The line containing "[Twitter] (156, 2187)" marks the end; copy exactly all lines from the start of the material up to and including it.

----------

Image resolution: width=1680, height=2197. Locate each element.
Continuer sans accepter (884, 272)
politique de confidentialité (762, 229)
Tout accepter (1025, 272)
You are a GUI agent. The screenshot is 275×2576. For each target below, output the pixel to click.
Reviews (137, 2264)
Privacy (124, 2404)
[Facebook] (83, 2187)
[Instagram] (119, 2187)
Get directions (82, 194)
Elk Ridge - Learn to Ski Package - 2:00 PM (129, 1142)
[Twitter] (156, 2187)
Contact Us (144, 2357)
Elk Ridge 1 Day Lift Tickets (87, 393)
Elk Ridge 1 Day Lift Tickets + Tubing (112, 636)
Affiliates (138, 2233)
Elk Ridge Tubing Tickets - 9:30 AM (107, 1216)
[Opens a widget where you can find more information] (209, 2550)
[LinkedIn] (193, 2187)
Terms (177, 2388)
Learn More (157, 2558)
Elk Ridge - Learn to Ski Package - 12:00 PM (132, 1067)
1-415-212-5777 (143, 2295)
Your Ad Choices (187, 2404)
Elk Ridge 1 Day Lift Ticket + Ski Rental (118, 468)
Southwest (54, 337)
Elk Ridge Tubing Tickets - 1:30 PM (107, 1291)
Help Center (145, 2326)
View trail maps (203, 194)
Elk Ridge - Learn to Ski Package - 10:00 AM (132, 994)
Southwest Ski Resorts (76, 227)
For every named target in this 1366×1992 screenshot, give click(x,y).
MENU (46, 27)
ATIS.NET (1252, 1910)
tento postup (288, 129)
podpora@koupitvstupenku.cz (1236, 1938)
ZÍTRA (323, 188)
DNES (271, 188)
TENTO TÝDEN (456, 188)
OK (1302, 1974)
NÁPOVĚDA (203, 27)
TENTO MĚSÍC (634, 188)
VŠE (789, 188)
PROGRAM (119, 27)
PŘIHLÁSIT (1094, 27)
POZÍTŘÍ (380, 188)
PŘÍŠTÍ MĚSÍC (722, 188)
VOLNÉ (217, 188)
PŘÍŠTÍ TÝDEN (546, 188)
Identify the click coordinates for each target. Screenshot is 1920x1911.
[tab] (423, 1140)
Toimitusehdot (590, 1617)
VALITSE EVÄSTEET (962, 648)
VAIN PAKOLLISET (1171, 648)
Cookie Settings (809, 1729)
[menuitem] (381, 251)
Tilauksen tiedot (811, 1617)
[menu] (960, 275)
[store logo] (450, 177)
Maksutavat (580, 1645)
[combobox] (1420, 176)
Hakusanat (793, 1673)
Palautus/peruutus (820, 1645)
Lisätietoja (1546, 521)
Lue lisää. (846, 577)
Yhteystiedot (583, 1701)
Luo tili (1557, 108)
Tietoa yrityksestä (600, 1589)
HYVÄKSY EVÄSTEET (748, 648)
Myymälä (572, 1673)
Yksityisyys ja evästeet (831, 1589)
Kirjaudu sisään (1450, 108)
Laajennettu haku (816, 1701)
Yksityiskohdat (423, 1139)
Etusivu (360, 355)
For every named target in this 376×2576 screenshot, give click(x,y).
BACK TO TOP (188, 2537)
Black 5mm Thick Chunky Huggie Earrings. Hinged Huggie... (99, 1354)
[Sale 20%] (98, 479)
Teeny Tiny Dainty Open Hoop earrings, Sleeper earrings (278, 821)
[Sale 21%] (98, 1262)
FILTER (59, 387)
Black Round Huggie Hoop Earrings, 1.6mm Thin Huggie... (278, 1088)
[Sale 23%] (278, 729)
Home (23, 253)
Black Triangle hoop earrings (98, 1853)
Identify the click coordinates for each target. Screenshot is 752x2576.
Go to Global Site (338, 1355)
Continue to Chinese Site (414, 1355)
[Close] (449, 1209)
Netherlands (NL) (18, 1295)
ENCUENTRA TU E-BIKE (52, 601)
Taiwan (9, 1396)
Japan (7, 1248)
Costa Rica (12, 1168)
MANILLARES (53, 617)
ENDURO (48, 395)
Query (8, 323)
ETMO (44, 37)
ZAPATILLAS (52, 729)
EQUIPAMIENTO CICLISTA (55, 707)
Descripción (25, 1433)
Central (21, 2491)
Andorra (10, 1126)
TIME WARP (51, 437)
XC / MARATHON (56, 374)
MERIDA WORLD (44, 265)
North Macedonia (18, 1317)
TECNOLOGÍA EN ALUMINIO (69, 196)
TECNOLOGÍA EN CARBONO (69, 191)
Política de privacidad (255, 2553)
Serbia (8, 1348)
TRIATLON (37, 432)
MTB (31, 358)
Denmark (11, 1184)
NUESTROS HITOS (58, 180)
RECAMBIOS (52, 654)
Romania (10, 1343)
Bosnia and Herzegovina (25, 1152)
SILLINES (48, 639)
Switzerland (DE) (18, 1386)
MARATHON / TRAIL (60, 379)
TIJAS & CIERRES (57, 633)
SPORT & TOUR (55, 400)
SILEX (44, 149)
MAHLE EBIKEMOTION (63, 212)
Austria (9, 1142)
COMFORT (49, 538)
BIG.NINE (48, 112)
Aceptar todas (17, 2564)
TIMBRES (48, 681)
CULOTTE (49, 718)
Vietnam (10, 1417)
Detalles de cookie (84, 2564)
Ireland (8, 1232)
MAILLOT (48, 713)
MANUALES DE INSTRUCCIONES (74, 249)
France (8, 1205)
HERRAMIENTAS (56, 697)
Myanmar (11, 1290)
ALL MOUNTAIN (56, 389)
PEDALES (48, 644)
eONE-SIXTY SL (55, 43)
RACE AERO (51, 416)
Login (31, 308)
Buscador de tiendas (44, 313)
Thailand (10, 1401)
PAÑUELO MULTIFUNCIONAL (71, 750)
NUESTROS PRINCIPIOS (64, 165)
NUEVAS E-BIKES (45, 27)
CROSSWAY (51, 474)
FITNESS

----------

Solution to this problem:
Image resolution: width=1680, height=2197. Locate each element.
Continuer sans accepter (884, 272)
politique de confidentialité (762, 229)
Tout accepter (1025, 272)
You are a GUI agent. The screenshot is 275×2576. For each target below, output the pixel to click.
Reviews (137, 2264)
Privacy (124, 2404)
[Facebook] (83, 2187)
[Instagram] (119, 2187)
Get directions (82, 194)
Elk Ridge - Learn to Ski Package - 2:00 PM (129, 1142)
[Twitter] (156, 2187)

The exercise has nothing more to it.